Records of locating words and elements:
· · · · · · ·

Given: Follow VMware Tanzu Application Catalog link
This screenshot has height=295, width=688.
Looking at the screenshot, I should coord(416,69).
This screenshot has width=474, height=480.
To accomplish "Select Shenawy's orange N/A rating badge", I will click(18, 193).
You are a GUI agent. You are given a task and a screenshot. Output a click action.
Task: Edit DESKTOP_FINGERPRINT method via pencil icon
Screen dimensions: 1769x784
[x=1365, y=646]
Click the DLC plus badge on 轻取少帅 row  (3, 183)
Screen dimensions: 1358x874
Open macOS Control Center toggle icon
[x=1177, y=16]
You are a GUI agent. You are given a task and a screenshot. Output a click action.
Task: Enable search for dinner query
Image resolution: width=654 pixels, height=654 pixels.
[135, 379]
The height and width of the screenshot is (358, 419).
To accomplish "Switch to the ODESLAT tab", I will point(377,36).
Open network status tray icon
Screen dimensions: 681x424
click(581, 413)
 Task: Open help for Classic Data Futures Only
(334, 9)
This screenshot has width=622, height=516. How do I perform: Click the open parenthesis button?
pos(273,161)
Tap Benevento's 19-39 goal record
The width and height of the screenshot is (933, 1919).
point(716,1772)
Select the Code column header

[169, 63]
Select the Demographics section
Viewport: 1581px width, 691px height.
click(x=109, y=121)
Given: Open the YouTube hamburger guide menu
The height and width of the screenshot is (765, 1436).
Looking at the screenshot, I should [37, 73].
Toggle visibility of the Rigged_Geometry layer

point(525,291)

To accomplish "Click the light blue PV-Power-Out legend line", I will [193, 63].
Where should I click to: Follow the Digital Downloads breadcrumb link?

· · · · · · ·

[Set exercise]: Copy the whole listing above word for word, keeping every line in its original order.

[Solution to this problem]:
Given: Follow VMware Tanzu Application Catalog link
This screenshot has height=295, width=688.
Looking at the screenshot, I should coord(416,69).
This screenshot has width=474, height=480.
To accomplish "Select Shenawy's orange N/A rating badge", I will click(18, 193).
You are a GUI agent. You are given a task and a screenshot. Output a click action.
Task: Edit DESKTOP_FINGERPRINT method via pencil icon
Screen dimensions: 1769x784
[x=1365, y=646]
Click the DLC plus badge on 轻取少帅 row  (3, 183)
Screen dimensions: 1358x874
Open macOS Control Center toggle icon
[x=1177, y=16]
You are a GUI agent. You are given a task and a screenshot. Output a click action.
Task: Enable search for dinner query
Image resolution: width=654 pixels, height=654 pixels.
[135, 379]
The height and width of the screenshot is (358, 419).
To accomplish "Switch to the ODESLAT tab", I will point(377,36).
Open network status tray icon
Screen dimensions: 681x424
click(581, 413)
 Task: Open help for Classic Data Futures Only
(334, 9)
This screenshot has width=622, height=516. How do I perform: Click the open parenthesis button?
pos(273,161)
Tap Benevento's 19-39 goal record
The width and height of the screenshot is (933, 1919).
point(716,1772)
Select the Code column header

[169, 63]
Select the Demographics section
Viewport: 1581px width, 691px height.
click(x=109, y=121)
Given: Open the YouTube hamburger guide menu
The height and width of the screenshot is (765, 1436).
Looking at the screenshot, I should [37, 73].
Toggle visibility of the Rigged_Geometry layer

point(525,291)

To accomplish "Click the light blue PV-Power-Out legend line", I will [193, 63].
Where should I click to: Follow the Digital Downloads breadcrumb link?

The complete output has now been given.